--- Tasks ---
1. In the causality flashcards, quote the passage from "- Moderate level: evidence" to "patients (case series)" word for word.
2. Answer these from the causality flashcards:
(a) Under "Temporality," what must be true of cause and effect?
(b) Which study design is listed under "Experimental Studies"?
(c) How many patients does a case series describe?

=== Given text ===

Causality and Study Designs Flashcards
Association
- Relationship between two or more variables
- Does not automatically mean that one variable is the cause of change in another
Causation
-One event is the result of the occurrence of the other event
Determining Causality
- Answer about the relationship between a possible cause/exposure (independent) and an outcome (dependent)
- Bradford-Hill’s criteria for causality are used to help decide if a variable contributed to an outcome
- Study designs differ to the degree that they meet Bradford-Hill criteria
- Higher level study designs provide stronger evidence for causality
Temporality
-Cause must precede effect
Reproducibility/Consistency
-Same results with different populations and study designs
Strength
- Of association (or effect size)
- Bigger/stronger is better
Specificity
- Nothing else causes this
- Nothing else is caused by this
Dose-response/Biological Gradient
- Higher dose produces greater effect
- Lower dose produces lower effect
- Offending agent is discontinued and effect ceases
Biological Plausibility
-Relationship makes biological sense
Coherence
-Data doesn’t conflict with known facts
Analogy
- Drug class effects
- Structural similarities
Evidence Hierarchy for Study Designs
- Meta Analyses
- Systematic Reviews
- Randomized Controlled Trials
- Cohort studies
- Case-control studies
- Case reports/case series
- Clinical textbooks/expert opinions
- Animal Research
Interpreting Evidence Hierarchy
- Observation vs experimental conditions
- Lower position: lower level evidence (expert opinion, case report, case series, cross-sectional)
- Moderate level: evidence associated with case-control and cohort studies
- Highest levels: done by RCT, systematic reviews, and meta-analyses
Observational Studies
- Exposure not under investigator’s control; only observe
- Case reports/case series
- Cross-sectional
- Case-cohort
- Cohort
Experimental Studies
- Investigators control the intervention
- Randomized controlled trial
Case reports/Case Series
- Description of unique events in 1 patient (case report) or >= 2 patients (case series)

=== Dataset records ===

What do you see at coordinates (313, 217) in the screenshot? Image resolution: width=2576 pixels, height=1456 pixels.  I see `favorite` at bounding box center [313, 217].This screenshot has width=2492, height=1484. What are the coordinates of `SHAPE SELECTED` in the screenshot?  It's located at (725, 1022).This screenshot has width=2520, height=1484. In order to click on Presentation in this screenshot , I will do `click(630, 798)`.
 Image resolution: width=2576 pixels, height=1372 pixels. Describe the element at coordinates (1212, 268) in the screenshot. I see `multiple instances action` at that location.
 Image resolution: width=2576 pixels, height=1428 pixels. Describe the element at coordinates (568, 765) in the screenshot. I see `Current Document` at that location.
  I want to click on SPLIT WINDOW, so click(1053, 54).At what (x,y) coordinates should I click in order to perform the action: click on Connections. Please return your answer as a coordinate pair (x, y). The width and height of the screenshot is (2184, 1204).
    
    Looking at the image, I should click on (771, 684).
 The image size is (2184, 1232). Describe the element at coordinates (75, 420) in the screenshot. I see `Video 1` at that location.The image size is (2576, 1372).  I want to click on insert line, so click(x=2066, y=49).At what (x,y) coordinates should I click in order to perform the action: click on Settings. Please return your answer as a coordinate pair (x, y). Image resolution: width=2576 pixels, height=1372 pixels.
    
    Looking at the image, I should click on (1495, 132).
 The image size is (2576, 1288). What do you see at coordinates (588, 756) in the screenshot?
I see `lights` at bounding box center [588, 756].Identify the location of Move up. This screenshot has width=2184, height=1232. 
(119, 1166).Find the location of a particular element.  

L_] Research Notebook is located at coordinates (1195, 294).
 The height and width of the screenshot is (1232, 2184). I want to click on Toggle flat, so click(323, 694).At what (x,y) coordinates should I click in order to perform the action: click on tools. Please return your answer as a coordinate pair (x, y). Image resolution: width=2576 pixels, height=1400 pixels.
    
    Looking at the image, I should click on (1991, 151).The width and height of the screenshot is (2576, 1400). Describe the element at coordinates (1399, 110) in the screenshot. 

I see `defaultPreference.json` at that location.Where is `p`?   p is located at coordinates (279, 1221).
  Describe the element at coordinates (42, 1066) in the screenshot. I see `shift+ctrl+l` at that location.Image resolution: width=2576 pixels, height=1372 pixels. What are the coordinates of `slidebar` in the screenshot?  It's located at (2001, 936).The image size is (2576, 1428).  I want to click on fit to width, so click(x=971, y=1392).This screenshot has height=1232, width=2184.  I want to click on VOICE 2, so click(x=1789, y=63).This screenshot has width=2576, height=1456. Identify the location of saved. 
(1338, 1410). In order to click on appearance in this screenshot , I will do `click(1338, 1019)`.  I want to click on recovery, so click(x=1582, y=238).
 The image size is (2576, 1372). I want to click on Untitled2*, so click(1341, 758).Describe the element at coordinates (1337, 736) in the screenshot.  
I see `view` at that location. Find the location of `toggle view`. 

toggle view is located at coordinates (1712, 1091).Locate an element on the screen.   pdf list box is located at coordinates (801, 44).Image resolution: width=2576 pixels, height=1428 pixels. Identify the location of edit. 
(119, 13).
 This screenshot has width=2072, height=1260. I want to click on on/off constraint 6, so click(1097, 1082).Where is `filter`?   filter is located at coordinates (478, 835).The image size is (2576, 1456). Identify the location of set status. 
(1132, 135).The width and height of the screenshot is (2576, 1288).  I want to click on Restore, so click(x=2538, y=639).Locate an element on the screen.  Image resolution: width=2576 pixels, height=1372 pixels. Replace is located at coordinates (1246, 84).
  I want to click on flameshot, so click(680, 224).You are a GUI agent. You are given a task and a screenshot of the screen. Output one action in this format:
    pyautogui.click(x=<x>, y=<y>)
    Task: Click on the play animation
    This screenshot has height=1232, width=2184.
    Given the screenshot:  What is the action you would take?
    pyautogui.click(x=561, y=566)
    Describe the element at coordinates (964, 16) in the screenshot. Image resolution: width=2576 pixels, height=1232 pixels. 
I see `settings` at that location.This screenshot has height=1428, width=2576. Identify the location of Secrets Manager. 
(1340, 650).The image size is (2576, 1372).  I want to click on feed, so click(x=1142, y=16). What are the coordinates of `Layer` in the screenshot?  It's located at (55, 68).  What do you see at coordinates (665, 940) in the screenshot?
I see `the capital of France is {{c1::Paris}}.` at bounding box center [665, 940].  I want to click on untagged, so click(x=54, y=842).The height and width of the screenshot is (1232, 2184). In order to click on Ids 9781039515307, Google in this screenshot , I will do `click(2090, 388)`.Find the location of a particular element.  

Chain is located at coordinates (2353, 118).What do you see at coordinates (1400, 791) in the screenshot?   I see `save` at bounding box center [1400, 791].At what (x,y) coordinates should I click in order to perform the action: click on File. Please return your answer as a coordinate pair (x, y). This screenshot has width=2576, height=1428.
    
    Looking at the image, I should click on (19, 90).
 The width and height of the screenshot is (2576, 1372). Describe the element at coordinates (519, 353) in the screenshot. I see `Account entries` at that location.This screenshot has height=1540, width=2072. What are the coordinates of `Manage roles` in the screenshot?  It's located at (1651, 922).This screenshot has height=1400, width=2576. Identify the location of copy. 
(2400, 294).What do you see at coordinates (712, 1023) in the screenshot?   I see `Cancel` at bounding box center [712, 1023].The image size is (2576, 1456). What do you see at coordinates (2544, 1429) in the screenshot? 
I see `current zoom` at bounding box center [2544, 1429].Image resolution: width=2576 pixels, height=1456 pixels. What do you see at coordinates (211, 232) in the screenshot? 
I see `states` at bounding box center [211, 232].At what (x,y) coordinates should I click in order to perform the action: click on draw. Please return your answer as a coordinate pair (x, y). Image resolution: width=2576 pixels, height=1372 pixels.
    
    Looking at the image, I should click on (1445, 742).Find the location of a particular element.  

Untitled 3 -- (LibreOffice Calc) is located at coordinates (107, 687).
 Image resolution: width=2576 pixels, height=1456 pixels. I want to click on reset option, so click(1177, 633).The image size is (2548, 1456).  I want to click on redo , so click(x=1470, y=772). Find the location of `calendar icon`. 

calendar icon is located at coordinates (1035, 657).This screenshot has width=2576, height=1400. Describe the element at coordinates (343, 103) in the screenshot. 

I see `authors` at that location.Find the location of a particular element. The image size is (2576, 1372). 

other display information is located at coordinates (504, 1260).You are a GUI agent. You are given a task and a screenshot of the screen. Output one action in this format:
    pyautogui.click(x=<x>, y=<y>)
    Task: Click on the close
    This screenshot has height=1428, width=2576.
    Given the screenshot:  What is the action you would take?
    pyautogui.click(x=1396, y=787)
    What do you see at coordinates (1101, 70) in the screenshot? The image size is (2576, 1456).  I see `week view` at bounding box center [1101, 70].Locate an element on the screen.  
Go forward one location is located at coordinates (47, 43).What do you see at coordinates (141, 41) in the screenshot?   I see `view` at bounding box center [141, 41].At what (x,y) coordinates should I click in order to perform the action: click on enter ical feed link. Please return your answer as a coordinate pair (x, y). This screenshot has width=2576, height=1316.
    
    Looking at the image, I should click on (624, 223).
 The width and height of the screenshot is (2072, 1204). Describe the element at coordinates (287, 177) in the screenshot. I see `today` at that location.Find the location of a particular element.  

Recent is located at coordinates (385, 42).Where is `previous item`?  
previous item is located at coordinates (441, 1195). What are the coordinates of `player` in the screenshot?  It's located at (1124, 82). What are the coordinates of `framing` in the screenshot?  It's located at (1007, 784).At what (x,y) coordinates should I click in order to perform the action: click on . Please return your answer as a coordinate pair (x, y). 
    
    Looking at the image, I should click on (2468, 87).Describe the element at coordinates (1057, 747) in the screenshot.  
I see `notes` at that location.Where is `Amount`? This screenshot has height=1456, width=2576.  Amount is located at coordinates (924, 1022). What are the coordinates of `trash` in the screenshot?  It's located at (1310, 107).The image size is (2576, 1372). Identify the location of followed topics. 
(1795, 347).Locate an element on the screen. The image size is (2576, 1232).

===

--- Expected responses ---
1.
- Moderate level: evidence associated with case-control and cohort studies
- Highest levels: done by RCT, systematic reviews, and meta-analyses
Observational Studies
- Exposure not under investigator’s control; only observe
- Case reports/case series
- Cross-sectional
- Case-cohort
- Cohort
Experimental Studies
- Investigators control the intervention
- Randomized controlled trial
Case reports/Case Series
- Description of unique events in 1 patient (case report) or >= 2 patients (case series)

2.
(a) Cause must precede effect.
(b) Randomized controlled trial.
(c) Two or more patients (>= 2).